Mit Kassenärzten

Liesing bekommt ein großes Gesundheitszentrum

Wien
27.11.2025 08:00

Baustart für die größte privat finanzierte Gesundheitsimmobilie Österreichs im Süden Wiens. Hier sollen künftig Kassenärzte, Therapeuten und medizinische Dienstleister einziehen.

Liesing hat kein öffentliches Krankenhaus, auch sonst ist die medizinische Versorgung der Bevölkerung im 23. Bezirk gelinde gesagt ausbaufähig. Das wird sich ändern, allerdings dauert es noch etwa drei Jahre.

In der Fröhlichgasse Ecke Karl-Sarg-Gasse entsteht nun Österreichs größtes privat finanziertes Gesundheitszentrum. Auf 12 Geschossen sollen sich in den kommenden 36 Monate Ärzte – in erster Linie mit Kassenvertrag – Therapeuten und Medizindienstleister ansiedeln.
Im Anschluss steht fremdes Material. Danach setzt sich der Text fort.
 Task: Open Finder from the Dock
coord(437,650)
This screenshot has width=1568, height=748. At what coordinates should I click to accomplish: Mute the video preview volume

Am Mittwoch erfolgte der Spatenstich für das Mega-Projekt MIA.

Spatenstich mit Liesings Bezirksvorsteher Gerald Bischof (links) und Porr-Chef Karl-Heinz ...
Spatenstich mit Liesings Bezirksvorsteher Gerald Bischof (links) und Porr-Chef Karl-Heinz Strauss (Mitte).(Bild: Mario Urbantschitsch)

„Das MIA wird einer breiten Bevölkerungsschicht eine wohnortnahe medizinische Versorgung bieten. Der Schwerpunkt liegt eindeutig bei der Erfüllung des öffentlichen Versorgungsauftrags, also der Kassenmedizin“, so Porr-Chef Karl-Heinz Strauss. Interessenten für eine Ordination oder Gemeinschaftspraxis können sich unter welcome@mia-gesund.at informieren und beraten lassen. Jede Fachrichtung wird im Haus nur einmal vertreten sein.

Das Gebäude – Auftragsvolumen: 50 Millionen Euro – wird mit einer weitgehend begrünten Hexagonfassade, grünen Erholungsflächen in den Stockwerken sowie Gärten im Dachgeschoss aufwarten. Errichtet wird das Projekt von Porr samt Partner Elin.